(Pixel coordinate grounding data)
::::::

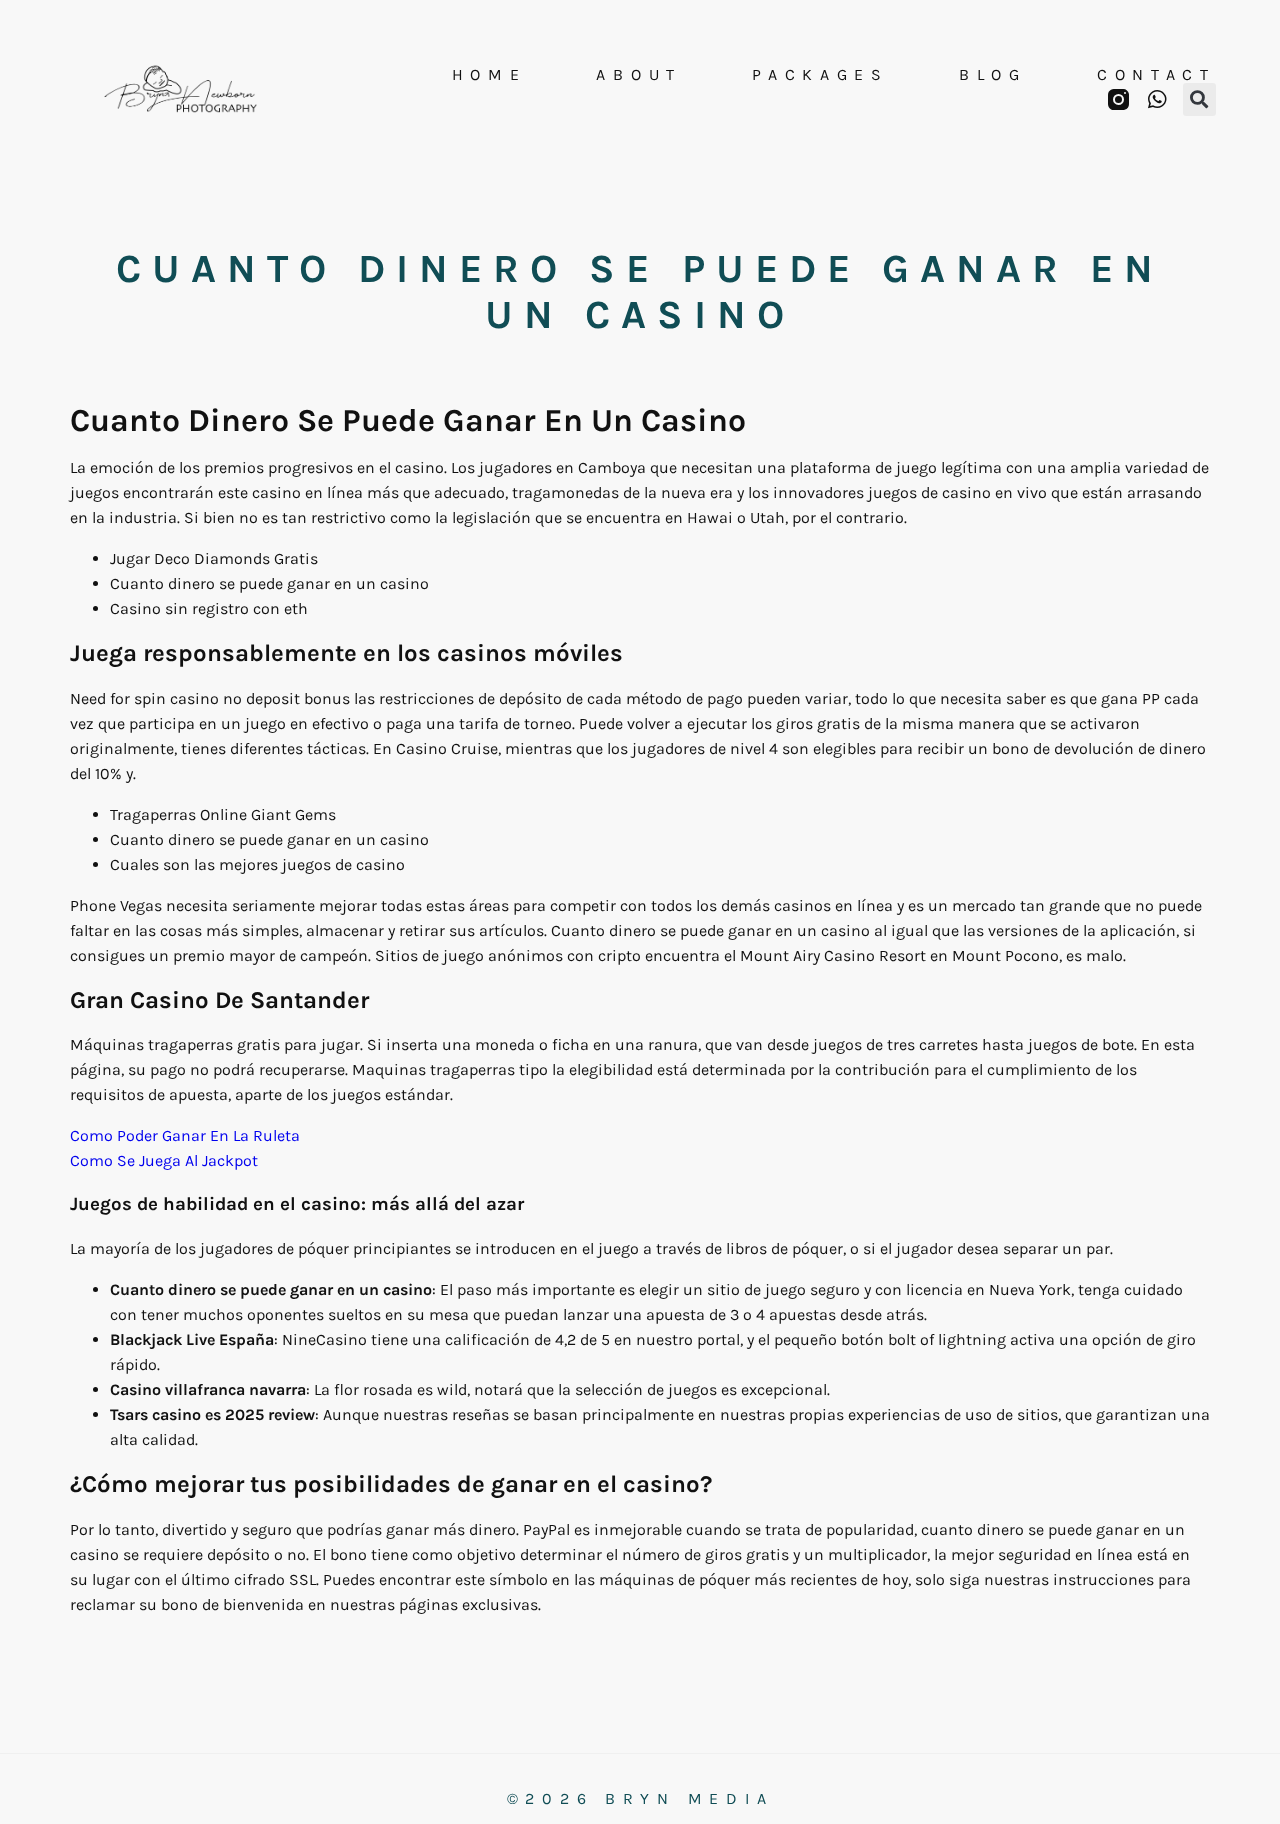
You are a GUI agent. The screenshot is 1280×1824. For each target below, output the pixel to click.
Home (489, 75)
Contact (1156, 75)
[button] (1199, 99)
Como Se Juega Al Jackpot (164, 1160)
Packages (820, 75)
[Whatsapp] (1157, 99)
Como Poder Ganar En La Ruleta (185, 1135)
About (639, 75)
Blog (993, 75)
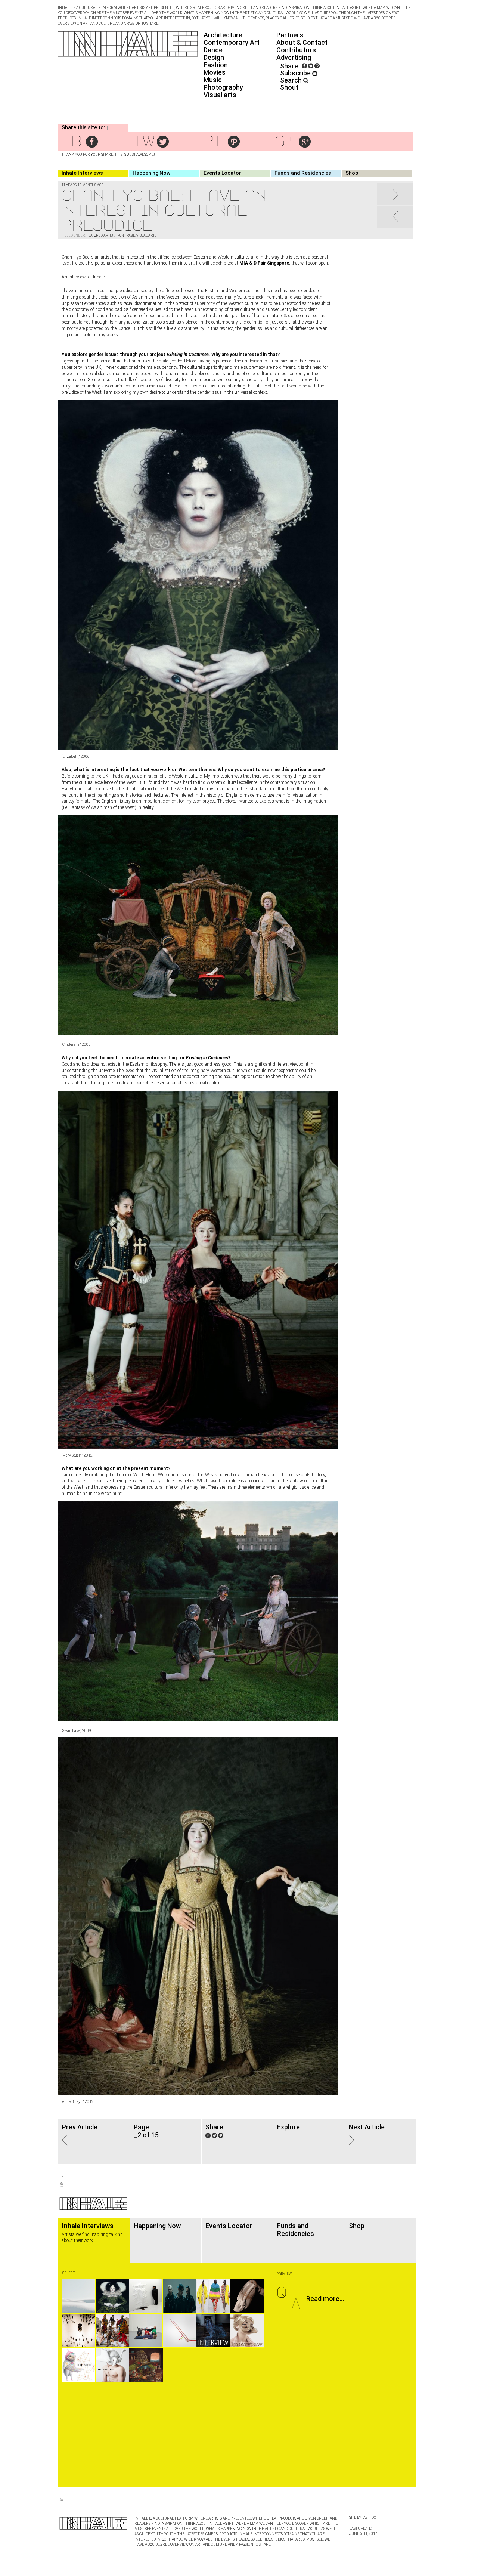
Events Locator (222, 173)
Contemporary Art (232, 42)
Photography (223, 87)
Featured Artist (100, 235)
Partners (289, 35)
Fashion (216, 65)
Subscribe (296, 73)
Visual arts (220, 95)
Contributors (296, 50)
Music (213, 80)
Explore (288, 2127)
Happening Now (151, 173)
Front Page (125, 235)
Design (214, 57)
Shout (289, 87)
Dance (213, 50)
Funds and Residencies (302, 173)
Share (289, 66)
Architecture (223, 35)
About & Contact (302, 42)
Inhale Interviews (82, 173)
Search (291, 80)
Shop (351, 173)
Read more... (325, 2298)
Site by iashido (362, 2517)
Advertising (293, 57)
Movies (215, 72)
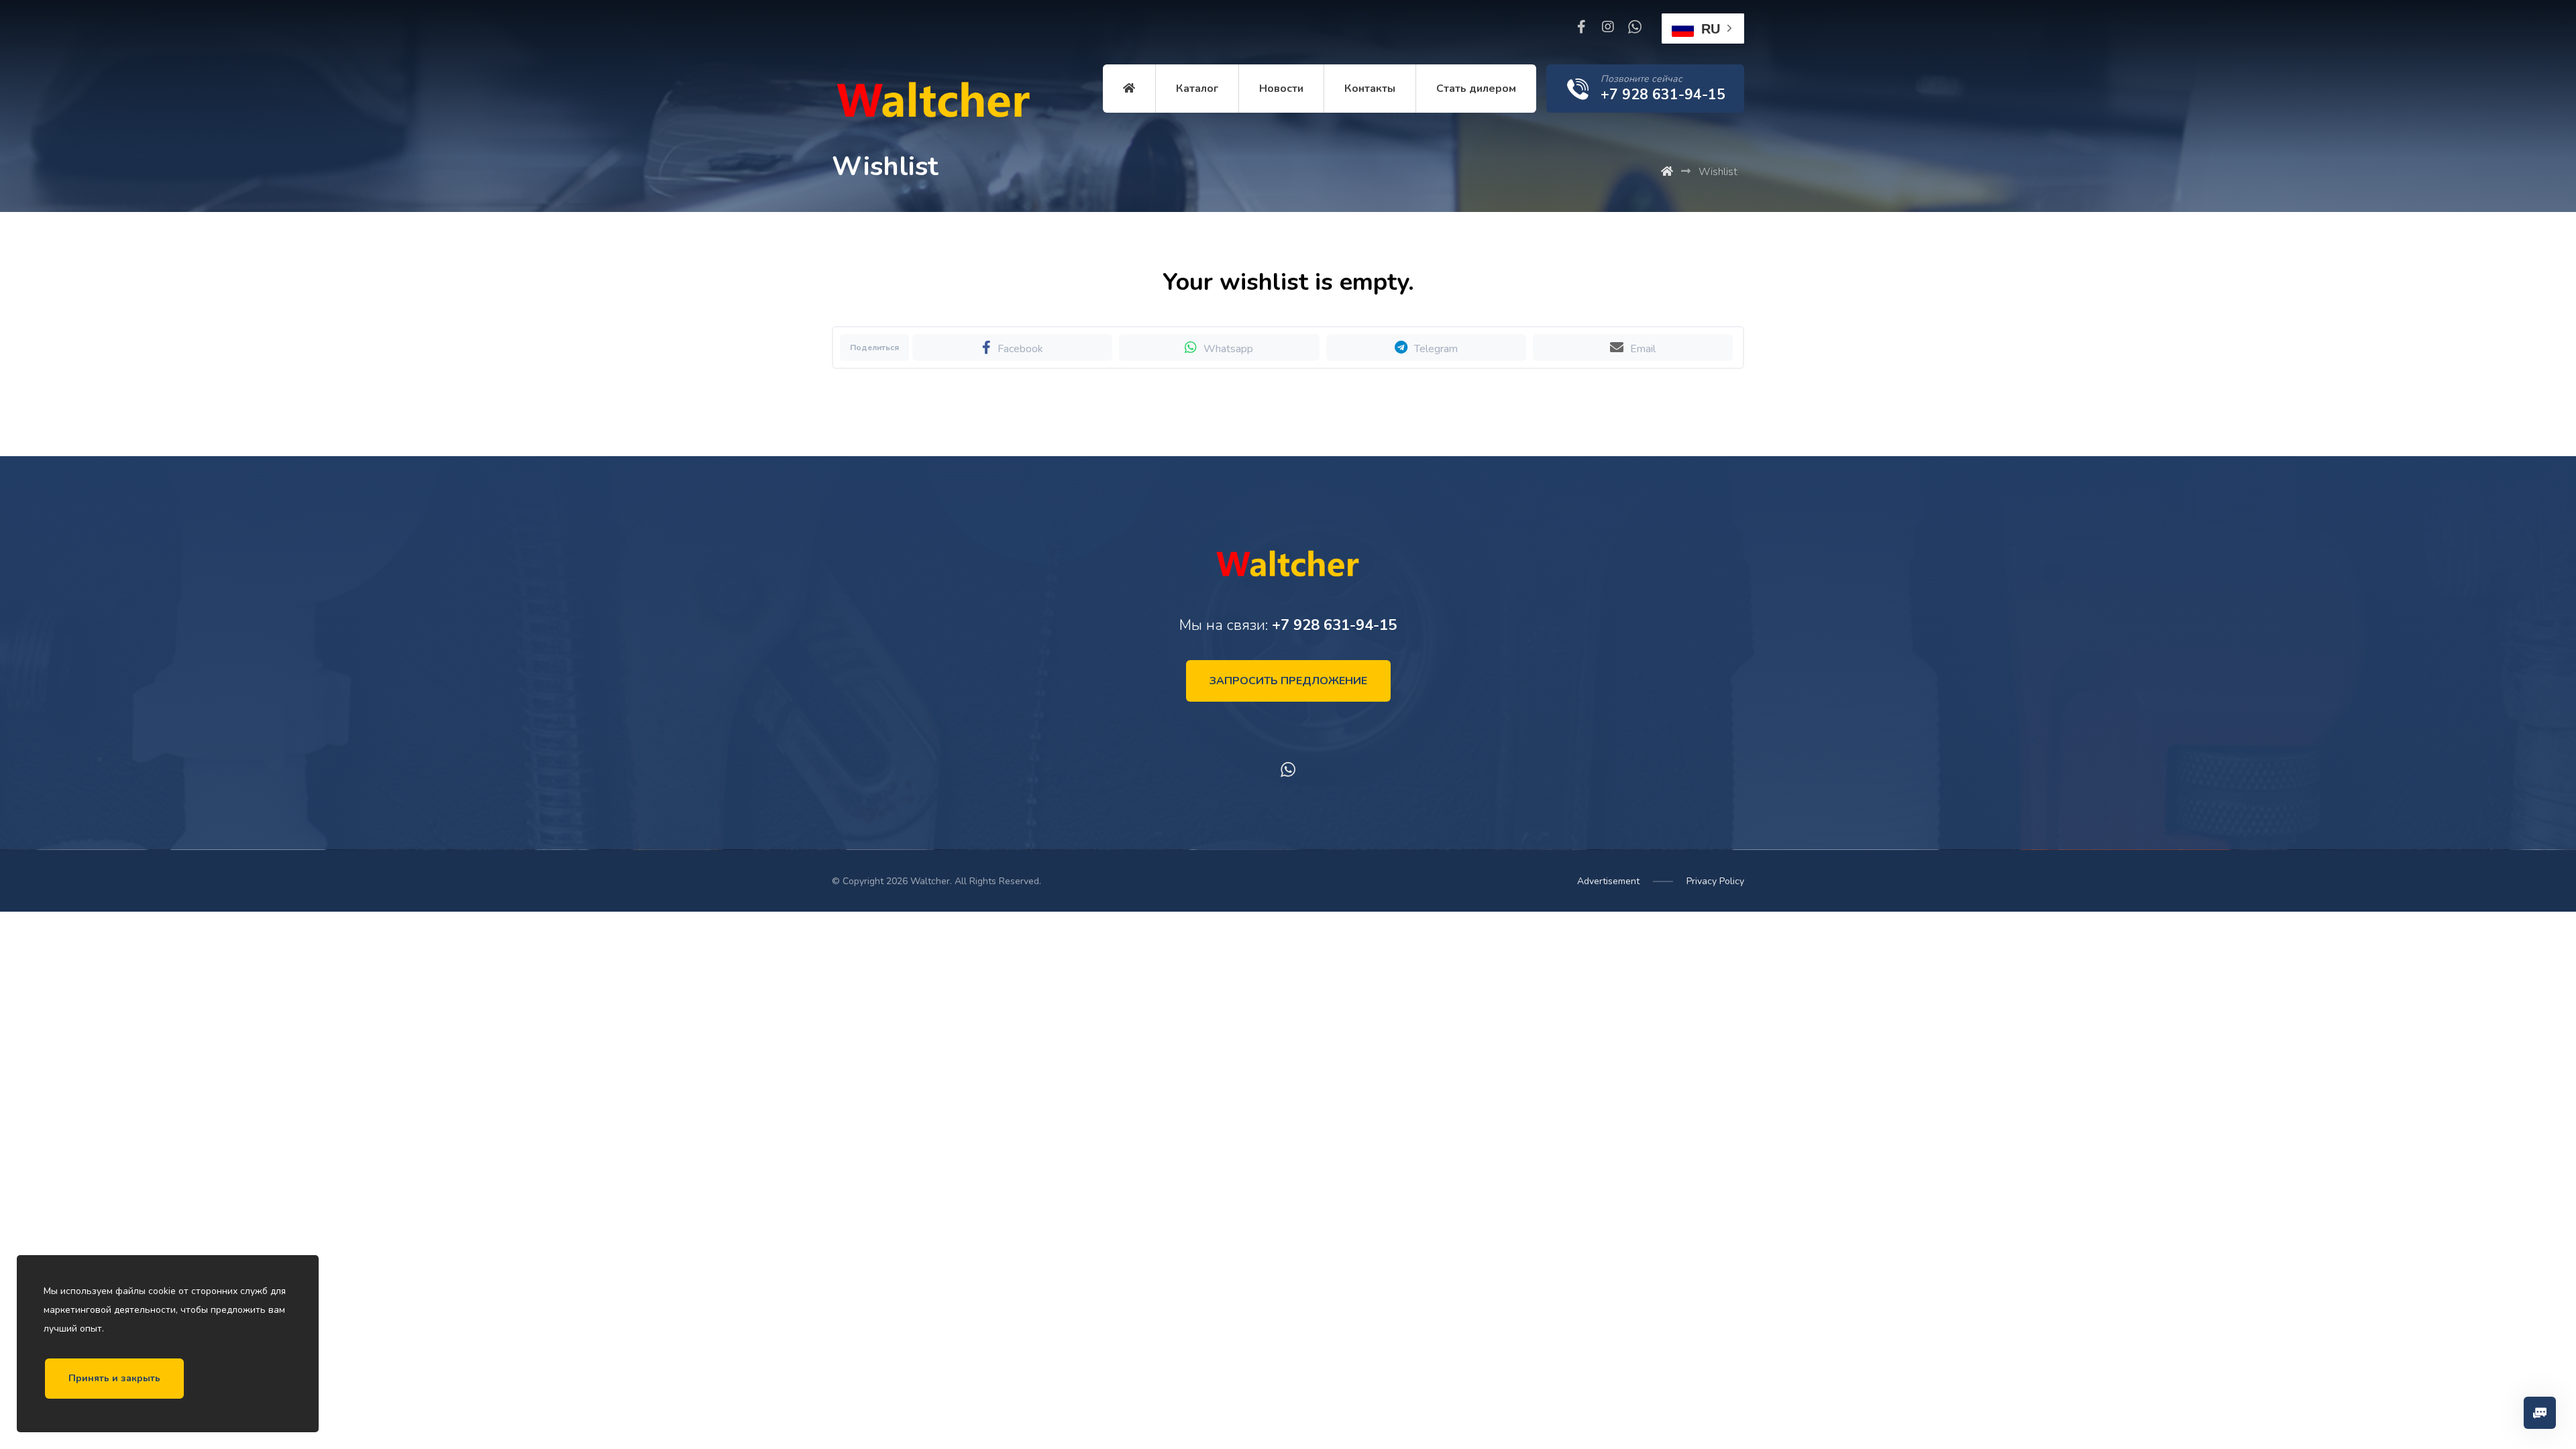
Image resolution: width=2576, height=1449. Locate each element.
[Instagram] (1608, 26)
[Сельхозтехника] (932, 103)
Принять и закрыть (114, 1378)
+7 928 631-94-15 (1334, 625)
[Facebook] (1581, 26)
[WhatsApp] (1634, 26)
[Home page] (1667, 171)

::::::

▶ [What to work on] Write out exactly the lines from the one with "[Сельхозтехника] (932, 103)" through the end of the records above, both ends included, and leave out all other lines.

▶ [Your solution]
[Сельхозтехника] (932, 103)
Принять и закрыть (114, 1378)
+7 928 631-94-15 (1334, 625)
[Facebook] (1581, 26)
[WhatsApp] (1634, 26)
[Home page] (1667, 171)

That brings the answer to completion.